Are there any standard/general techniques for determining an unknown compression function, given the input-output pairs?
This appears to fall under the realm of reverse-engineering rather than cryptanalysis. Standard cryptanalyis techniques like linear and differential cryptanlysis usually require you to know the function that you are testing.
It might seem obvious, but the first thing to do would be to look for the documentation/source code for whatever protocol you observed this data from. If the answer is written down somewhere, you want to look for that first, because the other methods are going to take an increasing amount of work and time.
- Search for source code repositories
Try known functions
The second thing would be to try all known functions with the input-output pairs and see if you can find a match. One sign is to look at the output size. You can sometimes guess what hash was used judging by the size of the outputs. The number of such functions is relatively small, so this is probably the easiest/fastest technique.
- This will not work if the function is some obscure, home-rolled construction.
- Since you have many collisions, it probably is some obscure home-rolled construction
If you have access to a compiled program that evaluates the function (but not the source), you can use a program like IDA to look at what it's doing.
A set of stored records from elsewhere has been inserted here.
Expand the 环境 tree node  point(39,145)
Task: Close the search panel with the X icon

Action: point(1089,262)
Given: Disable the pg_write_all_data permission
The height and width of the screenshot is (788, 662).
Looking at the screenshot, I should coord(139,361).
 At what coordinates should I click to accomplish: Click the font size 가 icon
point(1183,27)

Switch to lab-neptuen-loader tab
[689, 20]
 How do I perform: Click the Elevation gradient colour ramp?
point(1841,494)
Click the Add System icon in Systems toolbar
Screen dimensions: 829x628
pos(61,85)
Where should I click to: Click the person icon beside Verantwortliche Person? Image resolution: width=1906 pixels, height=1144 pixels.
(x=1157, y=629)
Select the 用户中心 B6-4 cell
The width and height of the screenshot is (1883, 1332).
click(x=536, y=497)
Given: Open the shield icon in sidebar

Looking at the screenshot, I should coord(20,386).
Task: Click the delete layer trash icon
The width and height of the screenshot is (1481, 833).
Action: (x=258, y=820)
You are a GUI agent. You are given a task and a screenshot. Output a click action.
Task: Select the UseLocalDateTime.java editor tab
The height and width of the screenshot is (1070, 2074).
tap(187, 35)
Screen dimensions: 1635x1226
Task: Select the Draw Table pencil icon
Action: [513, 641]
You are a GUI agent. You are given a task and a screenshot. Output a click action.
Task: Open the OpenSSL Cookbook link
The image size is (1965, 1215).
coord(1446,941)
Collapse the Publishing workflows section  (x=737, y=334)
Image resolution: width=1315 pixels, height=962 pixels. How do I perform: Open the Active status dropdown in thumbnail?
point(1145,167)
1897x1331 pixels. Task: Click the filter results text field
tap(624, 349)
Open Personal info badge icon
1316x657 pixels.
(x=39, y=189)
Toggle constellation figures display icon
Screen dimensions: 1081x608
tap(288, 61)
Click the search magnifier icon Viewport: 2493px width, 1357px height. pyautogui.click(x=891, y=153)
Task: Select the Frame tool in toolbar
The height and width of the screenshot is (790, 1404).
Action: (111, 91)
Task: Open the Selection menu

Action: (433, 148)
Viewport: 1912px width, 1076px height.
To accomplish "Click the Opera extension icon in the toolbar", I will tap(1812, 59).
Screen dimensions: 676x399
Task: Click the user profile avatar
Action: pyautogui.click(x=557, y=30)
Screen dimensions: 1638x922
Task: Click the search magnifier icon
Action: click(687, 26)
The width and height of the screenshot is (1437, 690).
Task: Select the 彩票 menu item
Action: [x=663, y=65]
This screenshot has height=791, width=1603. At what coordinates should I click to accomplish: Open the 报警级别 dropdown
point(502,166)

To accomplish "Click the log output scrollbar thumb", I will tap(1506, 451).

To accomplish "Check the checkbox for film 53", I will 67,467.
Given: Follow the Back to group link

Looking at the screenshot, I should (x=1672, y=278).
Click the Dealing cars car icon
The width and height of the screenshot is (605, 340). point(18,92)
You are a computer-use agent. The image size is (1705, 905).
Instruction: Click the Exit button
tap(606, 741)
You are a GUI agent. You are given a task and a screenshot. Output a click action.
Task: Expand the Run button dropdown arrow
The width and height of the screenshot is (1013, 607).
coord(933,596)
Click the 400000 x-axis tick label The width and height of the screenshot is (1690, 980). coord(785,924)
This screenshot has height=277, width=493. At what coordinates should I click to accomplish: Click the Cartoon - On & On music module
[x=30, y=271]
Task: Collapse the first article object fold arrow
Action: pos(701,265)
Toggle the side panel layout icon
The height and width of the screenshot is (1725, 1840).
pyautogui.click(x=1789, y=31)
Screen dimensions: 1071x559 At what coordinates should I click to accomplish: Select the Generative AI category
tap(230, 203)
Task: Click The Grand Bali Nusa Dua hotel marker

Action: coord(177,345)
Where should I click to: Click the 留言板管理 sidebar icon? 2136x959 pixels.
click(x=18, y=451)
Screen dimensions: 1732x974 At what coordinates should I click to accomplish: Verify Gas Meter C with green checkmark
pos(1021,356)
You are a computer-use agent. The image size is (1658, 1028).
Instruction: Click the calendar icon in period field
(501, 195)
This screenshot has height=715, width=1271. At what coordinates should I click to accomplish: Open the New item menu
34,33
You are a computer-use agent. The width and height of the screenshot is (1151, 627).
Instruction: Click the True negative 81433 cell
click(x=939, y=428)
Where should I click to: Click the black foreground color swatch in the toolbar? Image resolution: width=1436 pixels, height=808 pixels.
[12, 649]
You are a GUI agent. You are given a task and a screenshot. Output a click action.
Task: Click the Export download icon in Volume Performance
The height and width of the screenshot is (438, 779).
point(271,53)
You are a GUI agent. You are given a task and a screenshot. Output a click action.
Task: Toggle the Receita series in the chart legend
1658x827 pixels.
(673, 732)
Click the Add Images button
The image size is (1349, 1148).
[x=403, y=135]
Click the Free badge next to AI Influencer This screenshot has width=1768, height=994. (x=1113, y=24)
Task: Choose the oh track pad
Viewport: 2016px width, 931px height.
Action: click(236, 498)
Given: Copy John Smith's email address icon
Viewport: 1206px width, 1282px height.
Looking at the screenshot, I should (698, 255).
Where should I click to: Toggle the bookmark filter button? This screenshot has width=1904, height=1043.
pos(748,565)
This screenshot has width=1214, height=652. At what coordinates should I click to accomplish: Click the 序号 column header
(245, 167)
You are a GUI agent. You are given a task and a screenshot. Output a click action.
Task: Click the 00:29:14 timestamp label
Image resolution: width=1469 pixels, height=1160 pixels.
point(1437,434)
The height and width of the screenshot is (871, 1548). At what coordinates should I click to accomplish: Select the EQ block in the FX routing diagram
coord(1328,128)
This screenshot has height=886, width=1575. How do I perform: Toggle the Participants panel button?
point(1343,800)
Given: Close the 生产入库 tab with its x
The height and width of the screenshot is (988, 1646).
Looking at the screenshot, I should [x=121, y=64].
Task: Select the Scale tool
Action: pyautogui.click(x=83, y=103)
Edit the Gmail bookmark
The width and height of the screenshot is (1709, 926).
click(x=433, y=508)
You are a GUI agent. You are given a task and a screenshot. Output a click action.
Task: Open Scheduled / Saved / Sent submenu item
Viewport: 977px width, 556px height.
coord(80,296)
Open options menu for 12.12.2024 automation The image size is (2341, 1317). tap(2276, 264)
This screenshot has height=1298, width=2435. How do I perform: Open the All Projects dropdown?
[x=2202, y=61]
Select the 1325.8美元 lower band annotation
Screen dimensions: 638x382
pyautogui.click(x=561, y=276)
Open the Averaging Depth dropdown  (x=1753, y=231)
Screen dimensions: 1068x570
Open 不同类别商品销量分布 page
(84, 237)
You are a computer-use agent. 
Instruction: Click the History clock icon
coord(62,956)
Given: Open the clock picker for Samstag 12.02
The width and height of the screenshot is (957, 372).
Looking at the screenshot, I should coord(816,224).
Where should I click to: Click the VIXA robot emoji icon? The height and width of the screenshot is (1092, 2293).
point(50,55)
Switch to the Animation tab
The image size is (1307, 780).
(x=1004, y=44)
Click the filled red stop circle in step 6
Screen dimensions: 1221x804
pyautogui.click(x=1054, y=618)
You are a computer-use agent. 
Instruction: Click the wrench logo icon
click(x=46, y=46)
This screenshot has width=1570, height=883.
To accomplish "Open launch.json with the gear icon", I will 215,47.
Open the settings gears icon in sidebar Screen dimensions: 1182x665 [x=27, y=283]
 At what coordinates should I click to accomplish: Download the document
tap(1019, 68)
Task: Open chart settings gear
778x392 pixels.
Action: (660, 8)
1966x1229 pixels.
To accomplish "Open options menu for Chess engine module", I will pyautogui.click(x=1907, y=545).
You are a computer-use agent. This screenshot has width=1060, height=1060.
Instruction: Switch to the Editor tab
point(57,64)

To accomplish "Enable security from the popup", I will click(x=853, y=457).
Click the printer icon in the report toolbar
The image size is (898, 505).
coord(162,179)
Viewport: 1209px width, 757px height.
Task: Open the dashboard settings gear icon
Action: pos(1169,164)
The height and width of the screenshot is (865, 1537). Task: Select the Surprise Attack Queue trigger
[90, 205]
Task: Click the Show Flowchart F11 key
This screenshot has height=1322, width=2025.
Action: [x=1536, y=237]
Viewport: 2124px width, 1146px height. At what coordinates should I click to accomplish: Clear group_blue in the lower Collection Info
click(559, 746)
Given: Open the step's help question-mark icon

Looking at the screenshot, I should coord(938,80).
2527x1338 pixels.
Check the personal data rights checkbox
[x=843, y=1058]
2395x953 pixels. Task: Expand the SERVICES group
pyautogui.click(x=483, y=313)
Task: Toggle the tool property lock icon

If you can locate the call to the function, IDA will list the instructions that are performed to evaluate it.
If you have enough pairs, you could try using some kind of machine learning algorithm. From what I understand, finding (an approximation of) a function when given input-output pairs is something that machine learning can do. It usually requires a very large amount of training data to get useful result. I don't know enough about it to advise any further.
- Training the machine learning program will probably take a lot less time than learning how to configure/design such a machine learning program.
- This doesn't guarantee that your machine learning program will learn the actual function that was used, just some function that happens to work for the input/output pairs that you have.
You could try to brute force the algorithm. You would write a program that generates all possible combinations of instructions on a given input. You would need to vary the parameters to the instructions, and try increasing depths.
- Due to the number of combinations of instructions, parameters, and number of words in the state, this will be very, very slow, and you can only hope it will work if the target function is very simple.
Hack the box
Warning: Unless you are being paid to do this by the person who owns the machine in question and it is explicitly in scope, this is illegal.
Find an exploit for the machine that is running the software, then look for the documentation/source code/compiled executable and use one of the first techniques from there.